Non ha abusato di una bimba di dieci anni, assolto Fimiano in Appello
I giudici di secondo grado hanno ribaltato la sentenza di condanna a tre anni e otto mesi emessa in primo grado, accogliendo la richiesta dei legali difensori
di GABRIELLA PASSARIELLO
Non ha costretto quella bambina di soli dieci anni a subire gravi atti sessuali. Non le ha strappato di dosso i pantaloni della tuta, bloccandole le mani e spingendola con forza sul divano. La Corte di appello di Catanzaro ha assolto per non aver commesso il fatto Giuseppe Fimiano, 40 anni, di Caraffa, imputato per violenza sessuale con l’aggravante di aver agito ai danni di una minore di 14 anni. I giudici di secondo grado, presidente Fabrizio Cosentino, a latere Francesca Garofalo e Antonio Saraco hanno ribaltato il verdetto emesso il 21 novembre 2011 dal Tribunale collegiale, che aveva condannato l’imputato a tre anni e otto mesi di carcere, disponendone l’interdizione dai pubblici uffici per cinque anni e il pagamento al risarcimento danni nei confronti della parte civile per un importo di 35mila euro. La Corte di appello ha accolto l'istanza di assoluzione dei legali difensori Carlo Petitto e Orlando Sapia, che hanno anche ottenuto la revoca dell’interdizione e del risarcimento danni chiesto dall’avvocato di parte civile Alessio Spadafora. I giudici hanno bocciato, inoltre, la richiesta del sostituto procuratore generale che, al termine della requisitoria, ha invocato una pena ben più alta rispetto a quella inflitta in primo grado all'imputato.

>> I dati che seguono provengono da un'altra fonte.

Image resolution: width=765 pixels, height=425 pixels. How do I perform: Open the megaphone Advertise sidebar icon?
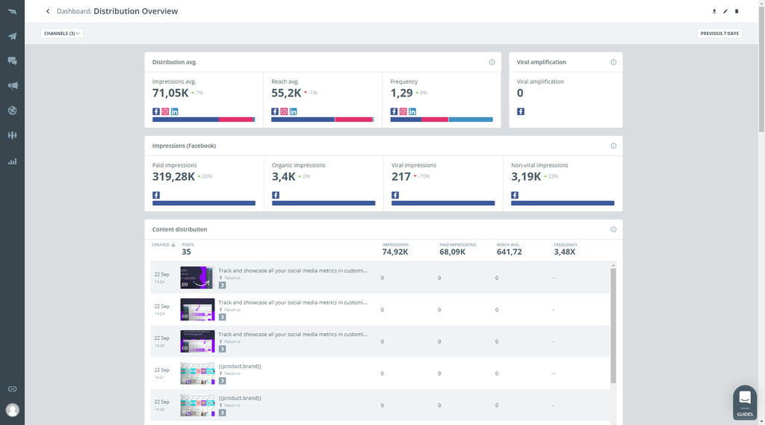pyautogui.click(x=12, y=86)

Ha chiesto in aula ben sei anni di carcere per il presunto stupratore accusato di aver commesso gravi abusi nei confronti di una bambina.
La ricostruzione dei fatti. L'avrebbe conosciuta all’interno di una comunità per tossicodipendenti dove l’uomo avrebbe stretto amicizia con i genitori della piccola, che usufruivano della struttura. Proprio qui, nel 2003, sarebbero iniziati gli approcci con la bambina, che allora aveva dieci anni, proseguiti poi anche fuori dalla comunità, a casa della famiglia di lei, fino almeno al 2005. Abusi gravi, secondo quanto si legge nel capo d’imputazione. L’avrebbe costretta a subire atti sessuali, come il vedersi “toccata insistentemente nelle parti intime con le mani o con la bocca, avvalendosi della coazione psicologica derivante dalla forte differenza d’età, dalla vergogna della minore e del suo timore di non essere creduta”. La ricostruzione dell’accusa effettuata dal sostituto
procuratore Simona Rossi risale al 2006, avviata sulla base delle indagini dell’Ufficio minori della Questura di Catanzaro, indagini scattate dopo che la minorenne riuscì a confidare le violenze subite ai familiari. Accuse, che si sono rivelate infondate alla luce del verdetto emesso oggi dalla Corte di appello di Catanzaro.